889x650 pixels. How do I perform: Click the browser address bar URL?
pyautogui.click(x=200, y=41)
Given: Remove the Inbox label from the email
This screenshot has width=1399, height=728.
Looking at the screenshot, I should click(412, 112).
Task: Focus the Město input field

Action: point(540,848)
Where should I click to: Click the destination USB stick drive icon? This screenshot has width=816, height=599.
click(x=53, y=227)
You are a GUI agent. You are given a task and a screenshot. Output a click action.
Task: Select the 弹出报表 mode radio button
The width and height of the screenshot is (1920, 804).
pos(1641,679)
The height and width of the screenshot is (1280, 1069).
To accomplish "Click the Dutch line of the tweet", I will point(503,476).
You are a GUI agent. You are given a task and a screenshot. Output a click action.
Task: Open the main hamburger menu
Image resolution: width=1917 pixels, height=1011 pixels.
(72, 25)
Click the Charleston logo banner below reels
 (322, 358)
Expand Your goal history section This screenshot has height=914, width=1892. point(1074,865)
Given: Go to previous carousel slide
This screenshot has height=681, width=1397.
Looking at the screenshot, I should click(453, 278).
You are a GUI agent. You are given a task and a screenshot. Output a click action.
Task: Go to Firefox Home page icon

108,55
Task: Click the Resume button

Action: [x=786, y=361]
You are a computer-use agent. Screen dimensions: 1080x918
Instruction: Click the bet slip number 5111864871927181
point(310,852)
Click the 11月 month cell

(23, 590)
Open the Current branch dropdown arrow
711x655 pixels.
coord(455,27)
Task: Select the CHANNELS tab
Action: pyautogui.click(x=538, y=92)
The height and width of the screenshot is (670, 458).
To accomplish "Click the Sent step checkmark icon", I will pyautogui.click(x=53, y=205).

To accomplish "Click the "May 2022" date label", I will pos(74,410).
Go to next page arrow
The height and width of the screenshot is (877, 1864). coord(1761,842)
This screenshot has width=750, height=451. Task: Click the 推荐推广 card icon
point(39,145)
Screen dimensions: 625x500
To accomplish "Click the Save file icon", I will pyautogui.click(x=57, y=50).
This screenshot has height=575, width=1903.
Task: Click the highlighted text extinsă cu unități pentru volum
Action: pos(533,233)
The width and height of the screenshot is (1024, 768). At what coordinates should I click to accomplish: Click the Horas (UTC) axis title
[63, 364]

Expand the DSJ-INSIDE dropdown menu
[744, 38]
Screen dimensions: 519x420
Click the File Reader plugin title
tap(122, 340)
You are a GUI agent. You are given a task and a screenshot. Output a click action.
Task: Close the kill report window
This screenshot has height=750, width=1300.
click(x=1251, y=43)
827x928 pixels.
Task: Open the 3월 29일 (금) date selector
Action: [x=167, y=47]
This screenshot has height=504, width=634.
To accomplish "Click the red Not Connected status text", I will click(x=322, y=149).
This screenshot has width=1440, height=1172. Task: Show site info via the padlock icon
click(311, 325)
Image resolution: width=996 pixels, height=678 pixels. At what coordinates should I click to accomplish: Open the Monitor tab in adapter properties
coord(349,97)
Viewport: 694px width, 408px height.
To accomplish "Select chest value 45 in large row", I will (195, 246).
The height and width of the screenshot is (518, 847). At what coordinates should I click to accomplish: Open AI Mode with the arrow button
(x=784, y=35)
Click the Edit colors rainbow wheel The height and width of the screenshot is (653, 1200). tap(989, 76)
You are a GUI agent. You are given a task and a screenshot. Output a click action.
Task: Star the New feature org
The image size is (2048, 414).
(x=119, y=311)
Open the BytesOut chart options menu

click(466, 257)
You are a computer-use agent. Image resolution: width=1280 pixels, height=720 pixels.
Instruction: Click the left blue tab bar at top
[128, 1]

◆ **PROBLEM TO WORK ON**: Give every entry again, character for character.

◆ **RESULT BELOW**:
889x650 pixels. How do I perform: Click the browser address bar URL?
pyautogui.click(x=200, y=41)
Given: Remove the Inbox label from the email
This screenshot has width=1399, height=728.
Looking at the screenshot, I should click(412, 112).
Task: Focus the Město input field

Action: point(540,848)
Where should I click to: Click the destination USB stick drive icon? This screenshot has width=816, height=599.
click(x=53, y=227)
You are a GUI agent. You are given a task and a screenshot. Output a click action.
Task: Select the 弹出报表 mode radio button
The width and height of the screenshot is (1920, 804).
pos(1641,679)
The height and width of the screenshot is (1280, 1069).
To accomplish "Click the Dutch line of the tweet", I will point(503,476).
You are a GUI agent. You are given a task and a screenshot. Output a click action.
Task: Open the main hamburger menu
Image resolution: width=1917 pixels, height=1011 pixels.
(72, 25)
Click the Charleston logo banner below reels
 (322, 358)
Expand Your goal history section This screenshot has height=914, width=1892. point(1074,865)
Given: Go to previous carousel slide
This screenshot has height=681, width=1397.
Looking at the screenshot, I should click(453, 278).
You are a GUI agent. You are given a task and a screenshot. Output a click action.
Task: Go to Firefox Home page icon

108,55
Task: Click the Resume button

Action: [x=786, y=361]
You are a computer-use agent. Screen dimensions: 1080x918
Instruction: Click the bet slip number 5111864871927181
point(310,852)
Click the 11月 month cell

(23, 590)
Open the Current branch dropdown arrow
711x655 pixels.
coord(455,27)
Task: Select the CHANNELS tab
Action: pyautogui.click(x=538, y=92)
The height and width of the screenshot is (670, 458).
To accomplish "Click the Sent step checkmark icon", I will pyautogui.click(x=53, y=205).

To accomplish "Click the "May 2022" date label", I will pos(74,410).
Go to next page arrow
The height and width of the screenshot is (877, 1864). coord(1761,842)
This screenshot has width=750, height=451. Task: Click the 推荐推广 card icon
point(39,145)
Screen dimensions: 625x500
To accomplish "Click the Save file icon", I will pyautogui.click(x=57, y=50).
This screenshot has height=575, width=1903.
Task: Click the highlighted text extinsă cu unități pentru volum
Action: pos(533,233)
The width and height of the screenshot is (1024, 768). At what coordinates should I click to accomplish: Click the Horas (UTC) axis title
[63, 364]

Expand the DSJ-INSIDE dropdown menu
[744, 38]
Screen dimensions: 519x420
Click the File Reader plugin title
tap(122, 340)
You are a GUI agent. You are given a task and a screenshot. Output a click action.
Task: Close the kill report window
This screenshot has height=750, width=1300.
click(x=1251, y=43)
827x928 pixels.
Task: Open the 3월 29일 (금) date selector
Action: [x=167, y=47]
This screenshot has height=504, width=634.
To accomplish "Click the red Not Connected status text", I will click(x=322, y=149).
This screenshot has width=1440, height=1172. Task: Show site info via the padlock icon
click(311, 325)
Image resolution: width=996 pixels, height=678 pixels. At what coordinates should I click to accomplish: Open the Monitor tab in adapter properties
coord(349,97)
Viewport: 694px width, 408px height.
To accomplish "Select chest value 45 in large row", I will (195, 246).
The height and width of the screenshot is (518, 847). At what coordinates should I click to accomplish: Open AI Mode with the arrow button
(x=784, y=35)
Click the Edit colors rainbow wheel The height and width of the screenshot is (653, 1200). tap(989, 76)
You are a GUI agent. You are given a task and a screenshot. Output a click action.
Task: Star the New feature org
The image size is (2048, 414).
(x=119, y=311)
Open the BytesOut chart options menu

click(466, 257)
You are a computer-use agent. Image resolution: width=1280 pixels, height=720 pixels.
Instruction: Click the left blue tab bar at top
[128, 1]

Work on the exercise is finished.